Background
Plasmacytoid dendritic cells (pDCs) are a subset of dendritic cells specialized in the production of type I interferon (IFN-α/β) and involved in various cutaneous inflammatory and autoimmune disorders, such as cutaneous lupus erythematosus (CLE) and vitiligo. Heat shock proteins (HSPs) are molecular chaperones essential for maintaining cellular functions, but they can act as a danger signal during inflammation.

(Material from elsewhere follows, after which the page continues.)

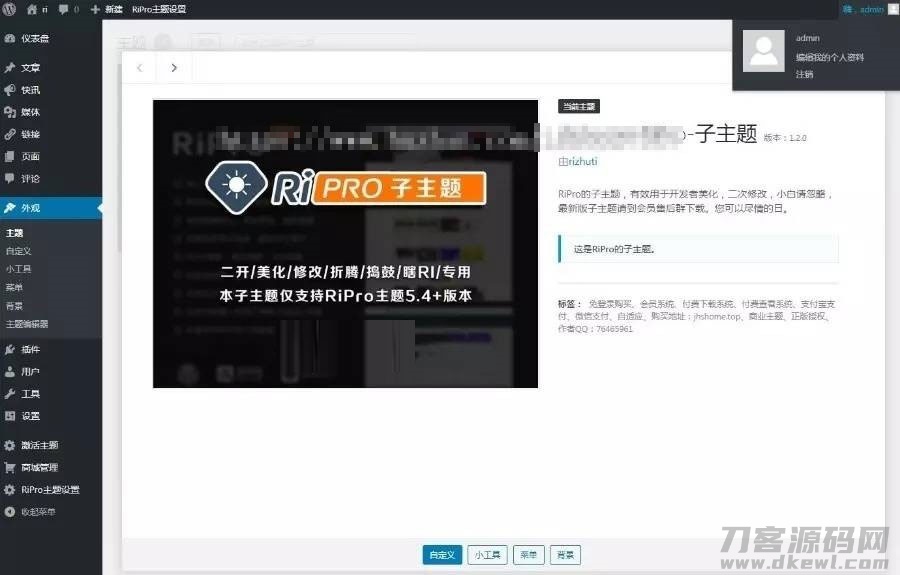Viewport: 900px width, 575px height.
Task: Open 插件 plugins menu item
Action: point(30,349)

Objectives: To decipher the role of HSP70 in the production of IFN-α by pDCs in CLE and vitiligo.
Conclusions
These data demonstrate that interaction between HSP70 and pDCs in CLE and vitiligo is a prerequisite for the enhancement of IFN-α production, and could be an interesting target.
Methods
Expression of HSP70 and CD123+ pDCs was analysed by immunohistochemistry or immunofluorescence in CLE and vitiligo skin samples. Flow cytometry was performed to analyse expression of HSP70 receptors, activation markers on pDCs and DNA uptake by pDCs in the presence of HSP70. The impact of HSP70 on DNA-induced IFN-α secretion by pDCs was evaluated by enzyme-linked immunosorbent assay (ELISA). The effect of IFN-α on chemokine (C-X-C motif) ligand 9 (CXCL9)/10 gene and protein expression by keratinocytes was determined by real-time polymerase chain reaction and ELISA.
Results
Infiltration of pDCs in CLE and progressive vitiligo was primarily located in the epidermis, close to keratinocytes expressing HSP70. In vitro experiments revealed that the pDCs expressing HSP70 receptor Lox-1 (lectin-like oxidized low-density lipoprotein-receptor-1) were able to aggregate HSP70. Exogenous HSP70 induced activation of pDCs and increased the uptake of exogenous DNA. Furthermore, HSP70 potentiated DNA-induced IFN-α production by pDCs. Finally, IFN-α induced expression of CXCL9 and CXCL10 by keratinocytes. Conclusions: These data demonstrate that interaction between HSP70 and pDCs in CLE and vitiligo is a prerequisite for the enhancement of IFN-α production, and could be an interesting target.